Start of Dataset content

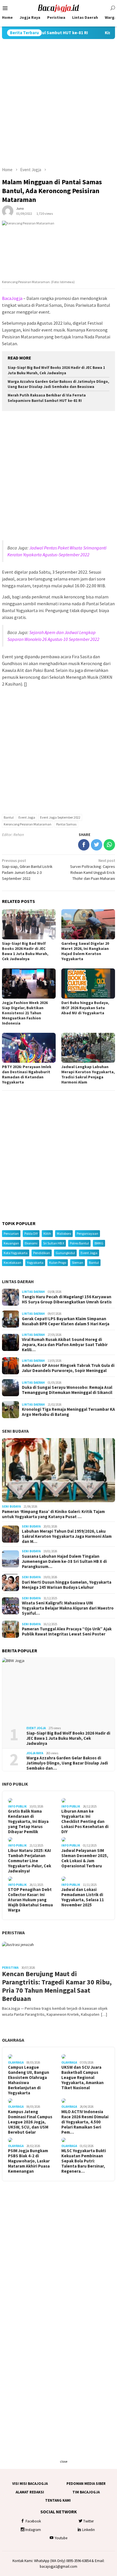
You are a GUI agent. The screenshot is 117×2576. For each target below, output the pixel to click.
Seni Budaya (15, 1431)
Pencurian (11, 1233)
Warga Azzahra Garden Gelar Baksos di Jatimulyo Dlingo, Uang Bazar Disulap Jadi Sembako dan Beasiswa (58, 384)
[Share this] (83, 845)
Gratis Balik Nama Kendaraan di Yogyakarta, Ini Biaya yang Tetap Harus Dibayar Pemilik (28, 1821)
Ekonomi (31, 1243)
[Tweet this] (96, 845)
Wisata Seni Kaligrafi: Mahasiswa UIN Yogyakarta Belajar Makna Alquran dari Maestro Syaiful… (68, 1608)
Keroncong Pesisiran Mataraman (27, 824)
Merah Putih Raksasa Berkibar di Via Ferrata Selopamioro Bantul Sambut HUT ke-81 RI (47, 398)
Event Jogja (26, 817)
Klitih (47, 1233)
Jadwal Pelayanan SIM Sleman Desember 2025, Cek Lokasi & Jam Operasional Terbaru (84, 1858)
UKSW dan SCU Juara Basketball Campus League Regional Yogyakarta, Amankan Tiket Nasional (82, 2077)
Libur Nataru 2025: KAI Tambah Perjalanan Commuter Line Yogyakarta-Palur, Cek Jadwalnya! (29, 1861)
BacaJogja (12, 298)
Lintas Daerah (18, 1281)
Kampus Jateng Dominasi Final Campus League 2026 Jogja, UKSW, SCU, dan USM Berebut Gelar (30, 2122)
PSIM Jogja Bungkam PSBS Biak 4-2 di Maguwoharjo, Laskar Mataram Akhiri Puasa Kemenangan (29, 2161)
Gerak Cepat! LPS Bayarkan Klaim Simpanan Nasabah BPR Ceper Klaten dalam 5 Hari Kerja (65, 1321)
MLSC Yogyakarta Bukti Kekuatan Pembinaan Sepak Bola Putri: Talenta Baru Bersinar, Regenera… (83, 2161)
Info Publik (15, 1784)
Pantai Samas (66, 824)
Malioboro (64, 1233)
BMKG (99, 1243)
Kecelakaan (12, 1262)
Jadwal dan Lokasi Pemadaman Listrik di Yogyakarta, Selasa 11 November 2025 (82, 1897)
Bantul (9, 817)
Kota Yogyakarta (16, 1253)
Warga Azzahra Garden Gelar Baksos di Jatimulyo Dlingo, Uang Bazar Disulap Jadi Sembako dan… (67, 1763)
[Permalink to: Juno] (7, 210)
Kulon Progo (57, 1262)
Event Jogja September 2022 (60, 817)
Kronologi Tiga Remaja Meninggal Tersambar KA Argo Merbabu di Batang (68, 1412)
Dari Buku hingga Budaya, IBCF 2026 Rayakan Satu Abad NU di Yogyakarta (85, 1007)
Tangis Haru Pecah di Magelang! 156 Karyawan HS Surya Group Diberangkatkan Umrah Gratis (67, 1299)
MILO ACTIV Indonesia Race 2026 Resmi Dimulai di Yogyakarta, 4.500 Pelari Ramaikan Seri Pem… (84, 2122)
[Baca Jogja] (58, 7)
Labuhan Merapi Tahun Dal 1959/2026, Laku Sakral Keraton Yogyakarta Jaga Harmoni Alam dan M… (67, 1536)
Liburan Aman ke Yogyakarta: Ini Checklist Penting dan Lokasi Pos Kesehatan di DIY (84, 1821)
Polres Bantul (79, 1243)
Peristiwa (13, 1932)
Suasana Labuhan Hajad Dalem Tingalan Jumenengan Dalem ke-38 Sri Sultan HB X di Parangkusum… (64, 1561)
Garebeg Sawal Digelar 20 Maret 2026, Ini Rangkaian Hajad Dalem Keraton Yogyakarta (85, 951)
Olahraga (13, 2040)
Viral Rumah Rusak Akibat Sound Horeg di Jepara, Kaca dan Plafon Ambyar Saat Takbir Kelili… (65, 1344)
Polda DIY (31, 1233)
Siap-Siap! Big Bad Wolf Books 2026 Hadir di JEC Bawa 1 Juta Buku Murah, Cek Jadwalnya (56, 370)
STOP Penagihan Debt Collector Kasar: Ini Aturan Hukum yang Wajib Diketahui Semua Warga (30, 1900)
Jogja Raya (34, 1753)
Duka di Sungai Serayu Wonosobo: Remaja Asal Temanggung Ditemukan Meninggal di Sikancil (67, 1390)
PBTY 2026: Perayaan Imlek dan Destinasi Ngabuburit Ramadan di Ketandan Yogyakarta (26, 1074)
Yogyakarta (35, 1262)
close (63, 2461)
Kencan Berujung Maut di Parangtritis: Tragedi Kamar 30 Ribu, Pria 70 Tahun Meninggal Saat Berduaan (57, 1986)
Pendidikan (41, 1253)
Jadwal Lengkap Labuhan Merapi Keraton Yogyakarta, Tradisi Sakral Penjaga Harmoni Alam (88, 1074)
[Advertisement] (58, 102)
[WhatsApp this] (109, 845)
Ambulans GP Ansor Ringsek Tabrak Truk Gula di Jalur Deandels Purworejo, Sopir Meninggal (68, 1368)
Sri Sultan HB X (53, 1243)
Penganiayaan (87, 1233)
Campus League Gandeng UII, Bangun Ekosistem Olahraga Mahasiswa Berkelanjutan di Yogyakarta (28, 2080)
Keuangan (11, 1243)
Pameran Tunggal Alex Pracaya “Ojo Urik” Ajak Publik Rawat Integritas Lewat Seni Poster (67, 1631)
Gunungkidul (65, 1253)
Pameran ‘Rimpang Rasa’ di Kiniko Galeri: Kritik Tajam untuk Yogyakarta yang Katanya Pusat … (53, 1514)
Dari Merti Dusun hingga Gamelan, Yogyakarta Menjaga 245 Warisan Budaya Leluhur (66, 1585)
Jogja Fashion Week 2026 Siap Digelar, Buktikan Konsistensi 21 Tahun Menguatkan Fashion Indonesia (25, 1013)
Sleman (77, 1262)
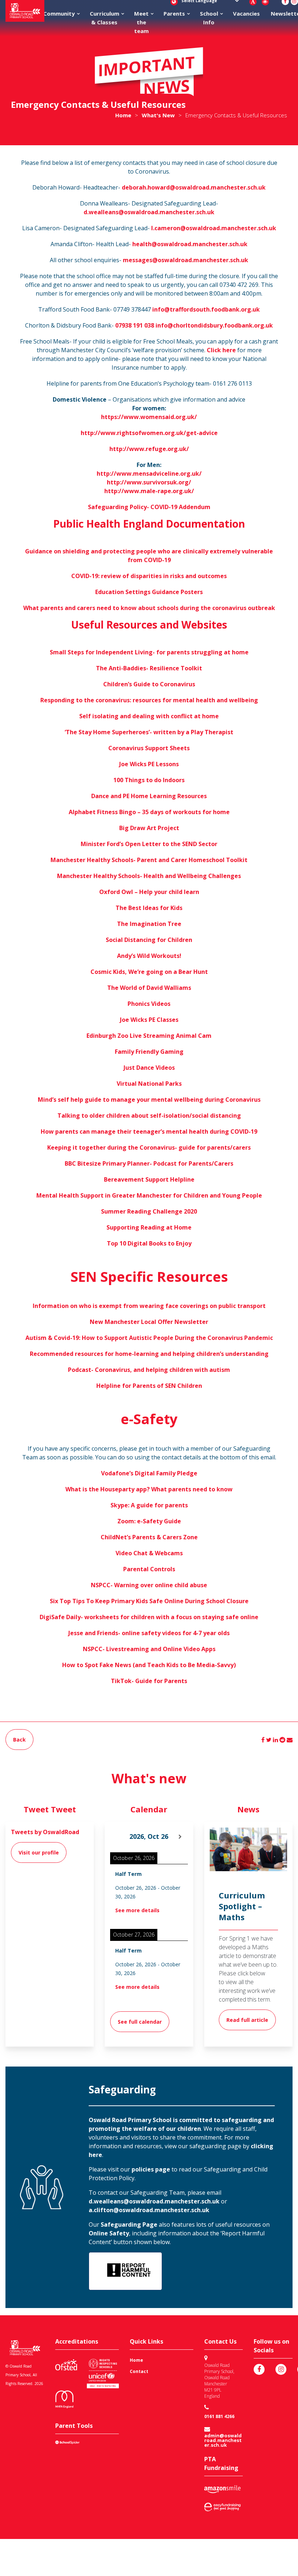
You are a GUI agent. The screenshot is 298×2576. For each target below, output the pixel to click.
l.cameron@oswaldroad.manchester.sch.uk (213, 228)
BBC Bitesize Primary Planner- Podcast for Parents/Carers (149, 1163)
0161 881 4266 (219, 2416)
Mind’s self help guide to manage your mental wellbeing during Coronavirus (149, 1100)
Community (59, 13)
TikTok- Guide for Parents (149, 1681)
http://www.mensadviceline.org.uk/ (149, 474)
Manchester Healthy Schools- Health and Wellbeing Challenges (149, 876)
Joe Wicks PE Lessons (149, 764)
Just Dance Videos (149, 1068)
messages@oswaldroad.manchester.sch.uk (185, 260)
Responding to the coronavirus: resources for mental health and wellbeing (149, 700)
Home (136, 2360)
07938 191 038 (134, 325)
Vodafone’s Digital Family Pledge (149, 1473)
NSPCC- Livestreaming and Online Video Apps (149, 1649)
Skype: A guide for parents (149, 1505)
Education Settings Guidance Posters (149, 592)
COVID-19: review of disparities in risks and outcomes (149, 576)
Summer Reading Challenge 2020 (149, 1211)
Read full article (247, 2019)
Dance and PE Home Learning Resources (149, 796)
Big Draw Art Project (149, 828)
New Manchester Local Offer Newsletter (149, 1322)
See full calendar (140, 2021)
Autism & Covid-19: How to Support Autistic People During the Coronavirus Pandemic (149, 1338)
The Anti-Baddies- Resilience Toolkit (149, 668)
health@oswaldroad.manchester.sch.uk (189, 244)
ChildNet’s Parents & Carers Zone (149, 1537)
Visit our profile (39, 1852)
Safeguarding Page (129, 2224)
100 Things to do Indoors (149, 780)
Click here (221, 350)
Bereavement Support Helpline (149, 1179)
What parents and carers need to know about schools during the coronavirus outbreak (149, 608)
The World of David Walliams (149, 988)
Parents (174, 13)
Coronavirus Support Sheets (149, 748)
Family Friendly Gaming (149, 1052)
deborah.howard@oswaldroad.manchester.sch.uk (194, 187)
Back (19, 1739)
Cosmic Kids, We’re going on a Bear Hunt (149, 972)
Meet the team (141, 22)
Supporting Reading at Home (149, 1227)
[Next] (180, 1837)
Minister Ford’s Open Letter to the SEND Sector (149, 844)
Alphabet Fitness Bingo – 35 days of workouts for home (149, 812)
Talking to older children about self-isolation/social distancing (149, 1116)
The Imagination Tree (149, 924)
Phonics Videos (149, 1004)
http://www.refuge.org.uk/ (149, 449)
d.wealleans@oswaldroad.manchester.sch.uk (149, 212)
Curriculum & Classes (104, 18)
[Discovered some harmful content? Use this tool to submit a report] (125, 2271)
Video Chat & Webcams (149, 1553)
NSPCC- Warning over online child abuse (149, 1585)
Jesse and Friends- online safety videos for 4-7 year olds (149, 1633)
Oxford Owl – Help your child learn (149, 892)
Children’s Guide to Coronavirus (149, 684)
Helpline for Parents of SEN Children (149, 1386)
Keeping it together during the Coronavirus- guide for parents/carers (149, 1147)
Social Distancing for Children (149, 940)
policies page (150, 2169)
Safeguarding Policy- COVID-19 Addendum (149, 507)
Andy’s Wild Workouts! (149, 956)
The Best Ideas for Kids (149, 908)
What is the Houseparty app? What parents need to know (149, 1489)
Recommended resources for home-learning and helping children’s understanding (149, 1354)
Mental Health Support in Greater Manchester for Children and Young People (149, 1195)
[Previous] (118, 1837)
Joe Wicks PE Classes (149, 1020)
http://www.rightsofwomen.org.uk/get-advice (149, 433)
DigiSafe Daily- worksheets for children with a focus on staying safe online (149, 1617)
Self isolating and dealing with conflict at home (149, 716)
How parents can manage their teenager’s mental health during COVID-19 (149, 1131)
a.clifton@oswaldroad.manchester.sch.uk (149, 2210)
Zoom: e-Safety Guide (149, 1521)
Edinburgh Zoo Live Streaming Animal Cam (149, 1036)
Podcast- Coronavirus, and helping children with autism (149, 1370)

End of Dataset content

* Task to carry out
Copy out, from the data above, every line holding the word "full".

* Expected answer
Read full article (247, 2019)
See full calendar (140, 2021)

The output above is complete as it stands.